Problem details: Each entry is to be printed again word for word.

-------

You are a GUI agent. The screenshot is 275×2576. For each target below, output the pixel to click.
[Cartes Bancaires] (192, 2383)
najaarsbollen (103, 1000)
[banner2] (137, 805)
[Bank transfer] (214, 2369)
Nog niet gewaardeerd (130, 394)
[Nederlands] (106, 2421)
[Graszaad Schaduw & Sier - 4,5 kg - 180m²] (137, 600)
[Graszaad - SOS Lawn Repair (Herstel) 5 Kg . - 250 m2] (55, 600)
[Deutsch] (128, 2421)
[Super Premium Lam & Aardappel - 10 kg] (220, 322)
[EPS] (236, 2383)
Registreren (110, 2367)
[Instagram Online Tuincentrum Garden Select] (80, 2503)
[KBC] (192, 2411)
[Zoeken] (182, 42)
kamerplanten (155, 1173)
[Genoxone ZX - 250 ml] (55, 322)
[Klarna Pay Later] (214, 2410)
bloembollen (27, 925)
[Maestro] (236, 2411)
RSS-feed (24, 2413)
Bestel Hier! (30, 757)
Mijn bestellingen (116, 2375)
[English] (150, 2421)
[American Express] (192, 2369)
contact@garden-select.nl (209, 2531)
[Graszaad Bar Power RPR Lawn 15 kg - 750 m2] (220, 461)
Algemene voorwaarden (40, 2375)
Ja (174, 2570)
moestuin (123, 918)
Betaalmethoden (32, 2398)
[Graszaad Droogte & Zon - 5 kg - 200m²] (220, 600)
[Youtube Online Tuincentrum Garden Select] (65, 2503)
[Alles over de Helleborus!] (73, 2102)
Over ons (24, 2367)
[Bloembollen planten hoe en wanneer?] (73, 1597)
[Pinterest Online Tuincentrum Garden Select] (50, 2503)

-------

Exercise output:
You are a GUI agent. The screenshot is 275×2576. For each target below, output the pixel to click.
[Cartes Bancaires] (192, 2383)
najaarsbollen (103, 1000)
[banner2] (137, 805)
[Bank transfer] (214, 2369)
Nog niet gewaardeerd (130, 394)
[Nederlands] (106, 2421)
[Graszaad Schaduw & Sier - 4,5 kg - 180m²] (137, 600)
[Graszaad - SOS Lawn Repair (Herstel) 5 Kg . - 250 m2] (55, 600)
[Deutsch] (128, 2421)
[Super Premium Lam & Aardappel - 10 kg] (220, 322)
[EPS] (236, 2383)
Registreren (110, 2367)
[Instagram Online Tuincentrum Garden Select] (80, 2503)
[KBC] (192, 2411)
[Zoeken] (182, 42)
kamerplanten (155, 1173)
[Genoxone ZX - 250 ml] (55, 322)
[Klarna Pay Later] (214, 2410)
bloembollen (27, 925)
[Maestro] (236, 2411)
RSS-feed (24, 2413)
Bestel Hier! (30, 757)
Mijn bestellingen (116, 2375)
[English] (150, 2421)
[American Express] (192, 2369)
contact@garden-select.nl (209, 2531)
[Graszaad Bar Power RPR Lawn 15 kg - 750 m2] (220, 461)
Algemene voorwaarden (40, 2375)
Ja (174, 2570)
moestuin (123, 918)
Betaalmethoden (32, 2398)
[Graszaad Droogte & Zon - 5 kg - 200m²] (220, 600)
[Youtube Online Tuincentrum Garden Select] (65, 2503)
[Alles over de Helleborus!] (73, 2102)
Over ons (24, 2367)
[Bloembollen planten hoe en wanneer?] (73, 1597)
[Pinterest Online Tuincentrum Garden Select] (50, 2503)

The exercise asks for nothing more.